Excerpts from a dataset:
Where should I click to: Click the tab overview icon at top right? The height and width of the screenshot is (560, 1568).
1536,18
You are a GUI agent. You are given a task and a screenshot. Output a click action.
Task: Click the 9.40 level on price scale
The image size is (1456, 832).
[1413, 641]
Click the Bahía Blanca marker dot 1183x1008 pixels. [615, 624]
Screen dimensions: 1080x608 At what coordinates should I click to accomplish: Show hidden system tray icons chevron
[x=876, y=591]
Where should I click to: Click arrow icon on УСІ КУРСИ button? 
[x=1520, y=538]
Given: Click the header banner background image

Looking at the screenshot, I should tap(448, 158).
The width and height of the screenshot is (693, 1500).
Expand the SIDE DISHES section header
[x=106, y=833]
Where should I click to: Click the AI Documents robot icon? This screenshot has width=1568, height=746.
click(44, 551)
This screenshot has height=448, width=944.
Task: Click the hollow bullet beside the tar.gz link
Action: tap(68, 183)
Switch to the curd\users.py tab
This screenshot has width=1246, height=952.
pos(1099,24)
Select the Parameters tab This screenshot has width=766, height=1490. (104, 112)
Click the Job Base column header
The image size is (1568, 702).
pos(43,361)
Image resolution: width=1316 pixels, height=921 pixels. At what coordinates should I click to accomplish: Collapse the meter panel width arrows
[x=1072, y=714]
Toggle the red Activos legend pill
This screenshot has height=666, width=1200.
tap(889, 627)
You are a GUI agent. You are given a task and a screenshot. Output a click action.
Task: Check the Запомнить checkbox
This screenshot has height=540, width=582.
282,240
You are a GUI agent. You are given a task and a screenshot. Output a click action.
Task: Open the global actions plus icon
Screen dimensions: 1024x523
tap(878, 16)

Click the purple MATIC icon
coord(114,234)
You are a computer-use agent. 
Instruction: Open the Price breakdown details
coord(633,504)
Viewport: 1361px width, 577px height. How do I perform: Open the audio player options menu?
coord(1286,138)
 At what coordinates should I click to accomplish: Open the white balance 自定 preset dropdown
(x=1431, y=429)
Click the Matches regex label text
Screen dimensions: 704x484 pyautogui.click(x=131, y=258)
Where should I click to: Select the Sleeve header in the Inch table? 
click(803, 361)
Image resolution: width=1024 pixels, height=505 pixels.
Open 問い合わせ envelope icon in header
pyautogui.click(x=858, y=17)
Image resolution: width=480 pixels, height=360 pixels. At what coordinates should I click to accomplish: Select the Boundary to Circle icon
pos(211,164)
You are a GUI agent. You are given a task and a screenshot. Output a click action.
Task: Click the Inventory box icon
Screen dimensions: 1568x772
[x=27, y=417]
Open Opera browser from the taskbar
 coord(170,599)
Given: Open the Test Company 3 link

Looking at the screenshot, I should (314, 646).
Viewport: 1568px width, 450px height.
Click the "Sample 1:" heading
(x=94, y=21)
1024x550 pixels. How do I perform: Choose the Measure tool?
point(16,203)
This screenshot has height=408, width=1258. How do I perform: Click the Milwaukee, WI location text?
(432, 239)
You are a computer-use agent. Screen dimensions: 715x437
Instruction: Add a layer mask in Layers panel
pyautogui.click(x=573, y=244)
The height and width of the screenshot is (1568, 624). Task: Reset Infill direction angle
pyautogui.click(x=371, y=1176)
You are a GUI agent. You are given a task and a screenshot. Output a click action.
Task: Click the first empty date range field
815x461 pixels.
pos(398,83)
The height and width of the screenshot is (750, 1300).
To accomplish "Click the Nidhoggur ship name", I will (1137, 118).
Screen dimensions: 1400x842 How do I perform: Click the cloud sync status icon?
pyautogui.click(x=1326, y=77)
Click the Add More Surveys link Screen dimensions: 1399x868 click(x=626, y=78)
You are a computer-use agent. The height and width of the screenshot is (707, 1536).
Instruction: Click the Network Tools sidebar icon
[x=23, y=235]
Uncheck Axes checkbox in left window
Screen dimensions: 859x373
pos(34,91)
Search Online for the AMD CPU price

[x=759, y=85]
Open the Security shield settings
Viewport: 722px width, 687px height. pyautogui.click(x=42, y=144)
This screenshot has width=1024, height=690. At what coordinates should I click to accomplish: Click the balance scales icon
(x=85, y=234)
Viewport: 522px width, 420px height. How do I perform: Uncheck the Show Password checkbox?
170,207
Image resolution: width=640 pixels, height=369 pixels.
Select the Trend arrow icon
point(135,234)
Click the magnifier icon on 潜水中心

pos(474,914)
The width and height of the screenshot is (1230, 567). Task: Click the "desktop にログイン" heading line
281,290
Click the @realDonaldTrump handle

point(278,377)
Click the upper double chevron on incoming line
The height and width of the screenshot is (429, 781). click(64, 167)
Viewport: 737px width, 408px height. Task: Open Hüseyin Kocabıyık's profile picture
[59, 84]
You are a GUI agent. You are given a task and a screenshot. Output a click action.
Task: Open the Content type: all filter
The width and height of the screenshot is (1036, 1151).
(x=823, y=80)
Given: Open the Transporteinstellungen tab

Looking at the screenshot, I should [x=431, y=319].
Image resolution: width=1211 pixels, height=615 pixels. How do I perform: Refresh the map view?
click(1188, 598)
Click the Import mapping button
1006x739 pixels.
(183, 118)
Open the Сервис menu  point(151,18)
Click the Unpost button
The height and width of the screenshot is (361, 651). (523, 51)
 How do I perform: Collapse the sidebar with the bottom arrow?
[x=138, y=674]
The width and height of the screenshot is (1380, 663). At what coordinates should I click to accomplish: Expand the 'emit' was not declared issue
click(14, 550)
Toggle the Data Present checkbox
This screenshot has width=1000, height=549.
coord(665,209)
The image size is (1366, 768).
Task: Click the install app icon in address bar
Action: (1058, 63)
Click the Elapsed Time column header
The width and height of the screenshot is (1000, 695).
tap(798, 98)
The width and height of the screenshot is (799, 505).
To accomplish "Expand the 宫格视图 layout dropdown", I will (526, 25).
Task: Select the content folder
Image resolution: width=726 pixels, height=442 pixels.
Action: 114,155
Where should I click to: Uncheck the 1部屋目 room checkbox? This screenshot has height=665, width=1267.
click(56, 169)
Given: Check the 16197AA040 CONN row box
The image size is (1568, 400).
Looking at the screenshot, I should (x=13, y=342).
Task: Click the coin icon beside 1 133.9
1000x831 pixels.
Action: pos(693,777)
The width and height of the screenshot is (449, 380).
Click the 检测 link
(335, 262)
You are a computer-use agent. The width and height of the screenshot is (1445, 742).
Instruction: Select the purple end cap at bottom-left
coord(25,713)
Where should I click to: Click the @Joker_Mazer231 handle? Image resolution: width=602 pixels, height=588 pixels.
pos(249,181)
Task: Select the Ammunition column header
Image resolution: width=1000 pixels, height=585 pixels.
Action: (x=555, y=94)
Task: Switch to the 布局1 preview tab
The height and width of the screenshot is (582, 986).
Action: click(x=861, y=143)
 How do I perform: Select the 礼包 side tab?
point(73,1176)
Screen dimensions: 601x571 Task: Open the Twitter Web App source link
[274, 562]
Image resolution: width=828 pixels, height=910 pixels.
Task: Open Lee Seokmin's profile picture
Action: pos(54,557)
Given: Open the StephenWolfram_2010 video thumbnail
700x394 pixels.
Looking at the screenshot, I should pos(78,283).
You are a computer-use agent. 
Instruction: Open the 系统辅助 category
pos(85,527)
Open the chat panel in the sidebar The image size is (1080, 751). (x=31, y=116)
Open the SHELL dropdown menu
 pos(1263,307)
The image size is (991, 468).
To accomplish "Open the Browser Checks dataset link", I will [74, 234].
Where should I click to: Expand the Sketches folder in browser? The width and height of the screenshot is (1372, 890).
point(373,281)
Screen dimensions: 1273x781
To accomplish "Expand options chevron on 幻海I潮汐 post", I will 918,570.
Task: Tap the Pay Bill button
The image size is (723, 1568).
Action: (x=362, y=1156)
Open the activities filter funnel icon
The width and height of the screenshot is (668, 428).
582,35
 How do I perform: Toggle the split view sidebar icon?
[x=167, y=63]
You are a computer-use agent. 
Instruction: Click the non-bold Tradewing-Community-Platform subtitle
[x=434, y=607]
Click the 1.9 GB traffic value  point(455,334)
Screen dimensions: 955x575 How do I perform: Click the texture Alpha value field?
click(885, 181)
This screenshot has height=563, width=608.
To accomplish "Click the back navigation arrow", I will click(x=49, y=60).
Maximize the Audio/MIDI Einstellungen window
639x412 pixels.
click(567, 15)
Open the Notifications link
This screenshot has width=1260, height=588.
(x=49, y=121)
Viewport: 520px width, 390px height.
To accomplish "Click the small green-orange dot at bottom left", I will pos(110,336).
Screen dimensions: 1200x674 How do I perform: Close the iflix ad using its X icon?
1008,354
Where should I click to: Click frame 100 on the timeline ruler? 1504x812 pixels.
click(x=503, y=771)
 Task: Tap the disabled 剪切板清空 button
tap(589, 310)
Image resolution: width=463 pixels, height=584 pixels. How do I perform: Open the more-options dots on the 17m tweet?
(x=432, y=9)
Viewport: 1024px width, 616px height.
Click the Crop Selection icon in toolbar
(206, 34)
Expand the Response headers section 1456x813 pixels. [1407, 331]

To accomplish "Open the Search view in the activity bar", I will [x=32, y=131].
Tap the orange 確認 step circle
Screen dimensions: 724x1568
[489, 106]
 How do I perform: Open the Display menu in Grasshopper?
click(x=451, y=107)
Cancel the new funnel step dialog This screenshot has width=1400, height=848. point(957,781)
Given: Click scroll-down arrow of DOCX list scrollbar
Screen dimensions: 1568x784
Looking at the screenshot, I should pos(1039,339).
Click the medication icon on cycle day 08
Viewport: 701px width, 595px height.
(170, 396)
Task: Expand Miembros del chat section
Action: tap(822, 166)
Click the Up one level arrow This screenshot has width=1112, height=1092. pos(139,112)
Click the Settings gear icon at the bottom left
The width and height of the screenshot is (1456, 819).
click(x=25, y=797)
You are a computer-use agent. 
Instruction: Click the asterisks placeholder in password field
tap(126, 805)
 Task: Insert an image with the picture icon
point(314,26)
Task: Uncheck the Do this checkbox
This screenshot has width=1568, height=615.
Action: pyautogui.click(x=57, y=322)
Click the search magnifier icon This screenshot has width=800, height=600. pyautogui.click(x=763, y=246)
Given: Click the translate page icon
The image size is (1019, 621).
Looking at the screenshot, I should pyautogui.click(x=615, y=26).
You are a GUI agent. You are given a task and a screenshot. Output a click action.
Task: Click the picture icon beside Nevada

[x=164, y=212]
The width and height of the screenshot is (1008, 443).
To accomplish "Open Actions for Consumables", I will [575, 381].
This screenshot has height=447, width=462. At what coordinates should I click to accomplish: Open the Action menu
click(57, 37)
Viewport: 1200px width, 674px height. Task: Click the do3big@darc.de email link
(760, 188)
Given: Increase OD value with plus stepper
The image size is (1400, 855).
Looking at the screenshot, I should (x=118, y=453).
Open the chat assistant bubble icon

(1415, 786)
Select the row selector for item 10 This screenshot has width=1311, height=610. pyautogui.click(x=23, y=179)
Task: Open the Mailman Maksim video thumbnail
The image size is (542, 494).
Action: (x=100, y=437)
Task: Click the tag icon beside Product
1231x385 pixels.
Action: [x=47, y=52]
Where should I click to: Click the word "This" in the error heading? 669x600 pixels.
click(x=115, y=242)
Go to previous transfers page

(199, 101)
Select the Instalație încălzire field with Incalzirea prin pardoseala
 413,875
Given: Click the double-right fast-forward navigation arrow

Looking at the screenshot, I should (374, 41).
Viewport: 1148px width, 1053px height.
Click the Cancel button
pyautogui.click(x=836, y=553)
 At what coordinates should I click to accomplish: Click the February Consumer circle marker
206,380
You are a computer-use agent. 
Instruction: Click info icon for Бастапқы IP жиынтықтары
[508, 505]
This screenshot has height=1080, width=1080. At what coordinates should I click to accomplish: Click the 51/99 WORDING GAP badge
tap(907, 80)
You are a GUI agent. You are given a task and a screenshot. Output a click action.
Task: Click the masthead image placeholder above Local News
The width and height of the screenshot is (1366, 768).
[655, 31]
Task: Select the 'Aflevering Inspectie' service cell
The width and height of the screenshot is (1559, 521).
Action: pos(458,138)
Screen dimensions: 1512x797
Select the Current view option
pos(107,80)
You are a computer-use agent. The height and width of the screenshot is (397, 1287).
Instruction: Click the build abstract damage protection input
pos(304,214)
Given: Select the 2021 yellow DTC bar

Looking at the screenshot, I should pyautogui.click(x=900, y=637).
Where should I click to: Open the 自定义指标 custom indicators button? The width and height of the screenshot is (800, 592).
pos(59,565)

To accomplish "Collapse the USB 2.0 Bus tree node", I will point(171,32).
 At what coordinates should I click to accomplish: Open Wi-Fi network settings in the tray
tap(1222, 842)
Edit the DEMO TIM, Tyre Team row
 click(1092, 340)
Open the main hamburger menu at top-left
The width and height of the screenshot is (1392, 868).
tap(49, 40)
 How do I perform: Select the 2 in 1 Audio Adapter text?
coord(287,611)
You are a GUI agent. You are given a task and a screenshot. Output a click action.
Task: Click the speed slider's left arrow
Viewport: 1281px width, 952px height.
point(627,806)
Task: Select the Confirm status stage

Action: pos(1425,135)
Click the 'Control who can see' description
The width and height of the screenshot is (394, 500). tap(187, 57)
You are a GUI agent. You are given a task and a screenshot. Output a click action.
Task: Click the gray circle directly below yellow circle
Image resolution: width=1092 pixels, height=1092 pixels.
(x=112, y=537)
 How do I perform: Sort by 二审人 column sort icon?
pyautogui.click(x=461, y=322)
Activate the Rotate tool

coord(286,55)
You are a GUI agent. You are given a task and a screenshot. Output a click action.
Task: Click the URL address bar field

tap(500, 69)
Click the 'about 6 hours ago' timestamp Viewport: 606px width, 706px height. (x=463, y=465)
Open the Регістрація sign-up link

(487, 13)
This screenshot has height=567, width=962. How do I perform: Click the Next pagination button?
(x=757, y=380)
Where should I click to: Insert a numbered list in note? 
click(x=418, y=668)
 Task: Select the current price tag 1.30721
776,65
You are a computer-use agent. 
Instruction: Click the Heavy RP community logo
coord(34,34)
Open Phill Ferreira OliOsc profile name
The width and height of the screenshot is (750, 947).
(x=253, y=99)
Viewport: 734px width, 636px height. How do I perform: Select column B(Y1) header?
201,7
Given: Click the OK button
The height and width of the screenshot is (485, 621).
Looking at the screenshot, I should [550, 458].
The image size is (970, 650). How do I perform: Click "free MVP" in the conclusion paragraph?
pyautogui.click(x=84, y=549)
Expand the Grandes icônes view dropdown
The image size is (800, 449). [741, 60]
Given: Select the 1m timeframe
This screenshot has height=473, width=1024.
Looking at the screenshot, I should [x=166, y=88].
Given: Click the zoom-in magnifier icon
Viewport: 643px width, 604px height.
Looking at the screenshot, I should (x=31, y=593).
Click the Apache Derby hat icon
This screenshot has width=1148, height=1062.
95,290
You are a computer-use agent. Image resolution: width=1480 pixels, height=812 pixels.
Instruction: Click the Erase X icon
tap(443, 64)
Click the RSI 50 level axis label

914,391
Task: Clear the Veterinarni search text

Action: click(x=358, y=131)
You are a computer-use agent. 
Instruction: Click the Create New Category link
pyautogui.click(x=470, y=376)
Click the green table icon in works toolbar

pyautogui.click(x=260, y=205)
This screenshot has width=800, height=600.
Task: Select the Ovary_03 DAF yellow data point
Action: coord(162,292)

Directions -> Give back the records above exactly, limited to the lines between the one holding "Click the search" and the one holding "The width and height of the screenshot is (1008, 443).", inclusive.

Exercise answer ->
Click the search magnifier icon This screenshot has width=800, height=600. pyautogui.click(x=763, y=246)
Given: Click the translate page icon
The image size is (1019, 621).
Looking at the screenshot, I should pyautogui.click(x=615, y=26).
You are a GUI agent. You are given a task and a screenshot. Output a click action.
Task: Click the picture icon beside Nevada

[x=164, y=212]
The width and height of the screenshot is (1008, 443).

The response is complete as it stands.